WORK ORDER: Find "Collapse the List of available weapons panel" in the data below; transcribe the line it appears on and each line after it, exactly, to the end, and nothing else.

--- STUDY MATERIAL Enclosed Below ---

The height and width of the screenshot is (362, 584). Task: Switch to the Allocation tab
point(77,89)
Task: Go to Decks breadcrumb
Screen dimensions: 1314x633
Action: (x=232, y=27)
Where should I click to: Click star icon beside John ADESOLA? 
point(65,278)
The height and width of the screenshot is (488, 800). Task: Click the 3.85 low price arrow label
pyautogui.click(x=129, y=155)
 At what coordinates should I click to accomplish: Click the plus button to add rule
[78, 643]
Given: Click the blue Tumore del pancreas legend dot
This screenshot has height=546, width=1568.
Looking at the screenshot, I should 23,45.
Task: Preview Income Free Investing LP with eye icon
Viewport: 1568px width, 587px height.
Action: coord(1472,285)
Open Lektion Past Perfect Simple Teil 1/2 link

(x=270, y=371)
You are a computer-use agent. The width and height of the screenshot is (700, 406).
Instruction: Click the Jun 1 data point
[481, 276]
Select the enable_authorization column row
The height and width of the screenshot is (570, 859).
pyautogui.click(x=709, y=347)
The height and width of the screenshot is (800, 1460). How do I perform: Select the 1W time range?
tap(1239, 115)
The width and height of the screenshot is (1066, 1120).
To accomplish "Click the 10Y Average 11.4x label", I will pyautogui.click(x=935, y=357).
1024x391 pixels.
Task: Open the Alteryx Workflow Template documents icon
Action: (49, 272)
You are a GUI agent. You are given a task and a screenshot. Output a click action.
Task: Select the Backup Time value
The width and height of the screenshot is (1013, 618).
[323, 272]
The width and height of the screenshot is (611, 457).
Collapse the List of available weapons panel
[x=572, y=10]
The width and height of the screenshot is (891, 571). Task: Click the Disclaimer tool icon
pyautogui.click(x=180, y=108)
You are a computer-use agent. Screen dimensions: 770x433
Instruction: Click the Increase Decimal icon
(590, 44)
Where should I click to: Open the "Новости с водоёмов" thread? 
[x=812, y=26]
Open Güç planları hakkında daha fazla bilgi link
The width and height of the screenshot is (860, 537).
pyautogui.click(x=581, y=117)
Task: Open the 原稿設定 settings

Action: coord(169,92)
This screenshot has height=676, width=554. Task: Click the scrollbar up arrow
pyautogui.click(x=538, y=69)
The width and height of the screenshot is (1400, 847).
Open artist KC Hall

--- End of Enclosed STUDY MATERIAL ---

WRITTEN SOLUTION:
Collapse the List of available weapons panel
[x=572, y=10]
The width and height of the screenshot is (891, 571). Task: Click the Disclaimer tool icon
pyautogui.click(x=180, y=108)
You are a computer-use agent. Screen dimensions: 770x433
Instruction: Click the Increase Decimal icon
(590, 44)
Where should I click to: Open the "Новости с водоёмов" thread? 
[x=812, y=26]
Open Güç planları hakkında daha fazla bilgi link
The width and height of the screenshot is (860, 537).
pyautogui.click(x=581, y=117)
Task: Open the 原稿設定 settings

Action: coord(169,92)
This screenshot has height=676, width=554. Task: Click the scrollbar up arrow
pyautogui.click(x=538, y=69)
The width and height of the screenshot is (1400, 847).
Open artist KC Hall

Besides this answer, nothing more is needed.